=== Work item ===
Please retype the records below exactly, from the first line down to and including the line with "has height=705, width=1208.".

=== Data to use ===

..............................

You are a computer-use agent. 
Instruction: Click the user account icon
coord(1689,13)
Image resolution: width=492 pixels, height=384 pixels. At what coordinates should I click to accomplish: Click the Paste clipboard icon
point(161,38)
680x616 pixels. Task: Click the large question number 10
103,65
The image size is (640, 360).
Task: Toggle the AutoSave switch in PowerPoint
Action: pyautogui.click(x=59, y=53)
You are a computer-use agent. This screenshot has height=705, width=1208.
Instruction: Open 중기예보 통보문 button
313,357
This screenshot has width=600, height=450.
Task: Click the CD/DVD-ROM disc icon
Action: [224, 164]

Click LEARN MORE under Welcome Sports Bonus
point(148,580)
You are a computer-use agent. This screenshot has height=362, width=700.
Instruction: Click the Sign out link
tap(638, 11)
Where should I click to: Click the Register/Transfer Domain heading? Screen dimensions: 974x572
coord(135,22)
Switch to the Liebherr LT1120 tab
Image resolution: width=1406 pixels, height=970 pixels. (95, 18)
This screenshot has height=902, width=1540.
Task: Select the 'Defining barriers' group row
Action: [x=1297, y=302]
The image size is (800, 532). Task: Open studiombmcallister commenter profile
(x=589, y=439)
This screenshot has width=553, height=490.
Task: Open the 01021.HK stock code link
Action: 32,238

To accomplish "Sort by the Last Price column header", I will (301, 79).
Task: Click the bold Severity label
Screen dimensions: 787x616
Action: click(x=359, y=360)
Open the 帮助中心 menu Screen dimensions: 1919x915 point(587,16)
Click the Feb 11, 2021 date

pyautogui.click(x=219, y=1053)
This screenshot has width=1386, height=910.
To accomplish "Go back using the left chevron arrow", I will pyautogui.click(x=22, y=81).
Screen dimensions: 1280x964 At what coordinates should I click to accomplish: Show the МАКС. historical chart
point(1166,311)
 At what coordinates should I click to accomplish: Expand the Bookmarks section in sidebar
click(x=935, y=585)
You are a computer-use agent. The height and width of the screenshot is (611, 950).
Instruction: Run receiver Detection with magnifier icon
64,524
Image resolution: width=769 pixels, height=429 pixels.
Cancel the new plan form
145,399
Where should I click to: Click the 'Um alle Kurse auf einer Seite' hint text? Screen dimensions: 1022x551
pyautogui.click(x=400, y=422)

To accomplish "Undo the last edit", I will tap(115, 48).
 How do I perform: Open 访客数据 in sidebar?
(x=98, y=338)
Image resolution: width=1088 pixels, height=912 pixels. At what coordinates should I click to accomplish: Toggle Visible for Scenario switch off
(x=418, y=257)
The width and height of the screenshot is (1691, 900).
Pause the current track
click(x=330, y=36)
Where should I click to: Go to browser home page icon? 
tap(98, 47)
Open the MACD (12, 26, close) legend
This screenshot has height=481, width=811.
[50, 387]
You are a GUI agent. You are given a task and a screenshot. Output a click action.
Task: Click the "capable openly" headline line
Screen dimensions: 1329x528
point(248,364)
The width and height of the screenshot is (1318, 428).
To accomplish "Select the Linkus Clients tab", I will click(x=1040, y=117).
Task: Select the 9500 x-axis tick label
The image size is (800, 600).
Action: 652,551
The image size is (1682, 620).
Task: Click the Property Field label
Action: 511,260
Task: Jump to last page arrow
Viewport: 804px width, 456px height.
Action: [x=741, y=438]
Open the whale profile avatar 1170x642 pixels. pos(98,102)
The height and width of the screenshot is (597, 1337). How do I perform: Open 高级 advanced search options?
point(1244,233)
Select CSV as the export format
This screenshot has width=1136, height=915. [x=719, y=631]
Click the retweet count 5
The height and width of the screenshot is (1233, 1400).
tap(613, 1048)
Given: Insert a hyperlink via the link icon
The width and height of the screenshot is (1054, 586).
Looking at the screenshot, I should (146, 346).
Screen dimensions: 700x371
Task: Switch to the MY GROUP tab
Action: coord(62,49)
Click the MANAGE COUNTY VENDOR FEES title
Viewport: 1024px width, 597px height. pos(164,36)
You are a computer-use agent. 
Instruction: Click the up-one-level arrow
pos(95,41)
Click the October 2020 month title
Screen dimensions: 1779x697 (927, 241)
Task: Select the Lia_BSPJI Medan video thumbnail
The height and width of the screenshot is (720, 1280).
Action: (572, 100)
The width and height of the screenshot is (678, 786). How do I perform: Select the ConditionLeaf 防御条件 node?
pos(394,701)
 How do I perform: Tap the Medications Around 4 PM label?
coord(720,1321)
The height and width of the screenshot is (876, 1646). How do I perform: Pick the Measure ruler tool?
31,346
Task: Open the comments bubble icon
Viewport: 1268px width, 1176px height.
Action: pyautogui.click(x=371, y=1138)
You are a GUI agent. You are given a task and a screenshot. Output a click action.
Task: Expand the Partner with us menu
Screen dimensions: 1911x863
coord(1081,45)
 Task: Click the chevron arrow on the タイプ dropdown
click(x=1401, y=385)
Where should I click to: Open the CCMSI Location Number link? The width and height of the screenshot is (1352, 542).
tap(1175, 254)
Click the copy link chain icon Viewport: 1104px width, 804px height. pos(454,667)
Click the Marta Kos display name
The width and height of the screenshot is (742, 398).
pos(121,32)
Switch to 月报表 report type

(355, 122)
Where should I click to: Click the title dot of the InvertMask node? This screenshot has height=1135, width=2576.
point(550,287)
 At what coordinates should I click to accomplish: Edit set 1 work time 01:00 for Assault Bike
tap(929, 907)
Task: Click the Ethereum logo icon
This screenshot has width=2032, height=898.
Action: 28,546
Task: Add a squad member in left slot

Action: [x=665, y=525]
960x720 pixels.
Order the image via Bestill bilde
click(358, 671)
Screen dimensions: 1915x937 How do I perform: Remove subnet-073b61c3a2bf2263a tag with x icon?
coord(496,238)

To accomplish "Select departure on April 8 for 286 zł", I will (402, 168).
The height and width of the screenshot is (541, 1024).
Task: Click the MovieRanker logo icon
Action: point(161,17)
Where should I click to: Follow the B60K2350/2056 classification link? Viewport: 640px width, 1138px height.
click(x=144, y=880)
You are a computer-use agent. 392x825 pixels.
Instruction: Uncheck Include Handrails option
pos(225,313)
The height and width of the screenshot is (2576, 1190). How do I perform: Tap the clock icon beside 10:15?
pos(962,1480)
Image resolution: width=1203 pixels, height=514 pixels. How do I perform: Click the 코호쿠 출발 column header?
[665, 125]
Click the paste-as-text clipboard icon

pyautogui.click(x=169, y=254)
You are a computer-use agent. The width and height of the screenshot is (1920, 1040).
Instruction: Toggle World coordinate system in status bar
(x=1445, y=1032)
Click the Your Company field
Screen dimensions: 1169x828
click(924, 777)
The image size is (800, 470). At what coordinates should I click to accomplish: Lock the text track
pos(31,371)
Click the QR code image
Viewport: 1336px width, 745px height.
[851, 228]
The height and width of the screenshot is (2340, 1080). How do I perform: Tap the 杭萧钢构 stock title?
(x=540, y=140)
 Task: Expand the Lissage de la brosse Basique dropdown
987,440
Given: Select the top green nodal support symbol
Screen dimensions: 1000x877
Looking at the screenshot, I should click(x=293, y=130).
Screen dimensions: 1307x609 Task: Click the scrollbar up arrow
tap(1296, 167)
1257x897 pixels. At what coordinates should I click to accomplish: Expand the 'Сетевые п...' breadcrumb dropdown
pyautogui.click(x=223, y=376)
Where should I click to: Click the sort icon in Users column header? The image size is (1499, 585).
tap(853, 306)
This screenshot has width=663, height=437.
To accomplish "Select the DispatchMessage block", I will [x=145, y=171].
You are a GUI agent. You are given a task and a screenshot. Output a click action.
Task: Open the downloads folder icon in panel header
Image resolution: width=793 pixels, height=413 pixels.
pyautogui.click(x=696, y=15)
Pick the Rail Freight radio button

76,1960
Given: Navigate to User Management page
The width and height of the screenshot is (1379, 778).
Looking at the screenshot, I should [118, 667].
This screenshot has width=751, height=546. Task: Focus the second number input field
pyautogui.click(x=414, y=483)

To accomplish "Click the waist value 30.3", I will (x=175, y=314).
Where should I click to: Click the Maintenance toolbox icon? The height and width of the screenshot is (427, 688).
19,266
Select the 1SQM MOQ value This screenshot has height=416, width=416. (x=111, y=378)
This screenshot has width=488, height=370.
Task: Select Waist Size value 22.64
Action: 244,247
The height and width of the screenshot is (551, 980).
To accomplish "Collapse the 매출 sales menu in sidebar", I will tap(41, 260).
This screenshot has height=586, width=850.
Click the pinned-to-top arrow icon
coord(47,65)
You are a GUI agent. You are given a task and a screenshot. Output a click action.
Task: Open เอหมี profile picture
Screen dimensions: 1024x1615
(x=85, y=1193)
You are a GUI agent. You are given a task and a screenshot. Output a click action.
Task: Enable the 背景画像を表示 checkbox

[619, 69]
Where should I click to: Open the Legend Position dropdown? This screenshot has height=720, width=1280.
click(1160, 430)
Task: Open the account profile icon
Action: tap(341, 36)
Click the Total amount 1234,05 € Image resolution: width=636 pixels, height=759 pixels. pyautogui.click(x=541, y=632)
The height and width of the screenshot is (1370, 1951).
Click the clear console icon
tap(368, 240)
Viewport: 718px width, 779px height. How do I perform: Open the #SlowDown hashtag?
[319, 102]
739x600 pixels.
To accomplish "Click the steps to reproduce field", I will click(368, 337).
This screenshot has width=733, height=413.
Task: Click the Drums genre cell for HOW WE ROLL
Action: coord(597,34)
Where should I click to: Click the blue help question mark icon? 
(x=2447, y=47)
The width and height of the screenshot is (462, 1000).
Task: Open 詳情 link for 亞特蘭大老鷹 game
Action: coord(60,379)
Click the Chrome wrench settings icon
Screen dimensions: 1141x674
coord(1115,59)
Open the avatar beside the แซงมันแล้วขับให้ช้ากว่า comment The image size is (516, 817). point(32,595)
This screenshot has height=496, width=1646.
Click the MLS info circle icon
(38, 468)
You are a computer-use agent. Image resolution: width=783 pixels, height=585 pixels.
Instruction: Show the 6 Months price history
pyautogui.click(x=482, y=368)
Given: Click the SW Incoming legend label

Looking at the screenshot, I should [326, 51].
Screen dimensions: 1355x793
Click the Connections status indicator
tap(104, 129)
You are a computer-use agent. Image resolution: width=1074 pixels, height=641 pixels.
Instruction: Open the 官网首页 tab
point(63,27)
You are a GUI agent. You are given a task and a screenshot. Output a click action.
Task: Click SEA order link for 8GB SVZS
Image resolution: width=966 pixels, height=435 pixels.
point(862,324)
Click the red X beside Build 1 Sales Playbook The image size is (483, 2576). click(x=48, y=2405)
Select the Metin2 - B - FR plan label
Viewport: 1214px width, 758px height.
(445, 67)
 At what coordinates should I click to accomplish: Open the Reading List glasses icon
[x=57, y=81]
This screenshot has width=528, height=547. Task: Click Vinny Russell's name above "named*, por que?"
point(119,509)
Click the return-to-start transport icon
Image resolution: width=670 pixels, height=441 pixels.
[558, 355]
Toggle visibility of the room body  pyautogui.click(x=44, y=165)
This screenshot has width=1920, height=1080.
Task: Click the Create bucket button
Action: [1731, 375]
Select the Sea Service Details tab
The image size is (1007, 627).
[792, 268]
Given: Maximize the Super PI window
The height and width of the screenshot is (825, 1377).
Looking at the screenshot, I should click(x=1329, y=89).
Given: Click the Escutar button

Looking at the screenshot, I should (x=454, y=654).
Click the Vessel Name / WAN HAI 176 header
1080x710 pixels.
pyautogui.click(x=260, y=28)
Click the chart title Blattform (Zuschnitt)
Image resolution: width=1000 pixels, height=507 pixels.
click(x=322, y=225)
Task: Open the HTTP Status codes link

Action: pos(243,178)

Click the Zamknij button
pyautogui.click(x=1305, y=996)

..............................

=== Answer ===
You are a computer-use agent. 
Instruction: Click the user account icon
coord(1689,13)
Image resolution: width=492 pixels, height=384 pixels. At what coordinates should I click to accomplish: Click the Paste clipboard icon
point(161,38)
680x616 pixels. Task: Click the large question number 10
103,65
The image size is (640, 360).
Task: Toggle the AutoSave switch in PowerPoint
Action: pyautogui.click(x=59, y=53)
You are a computer-use agent. This screenshot has height=705, width=1208.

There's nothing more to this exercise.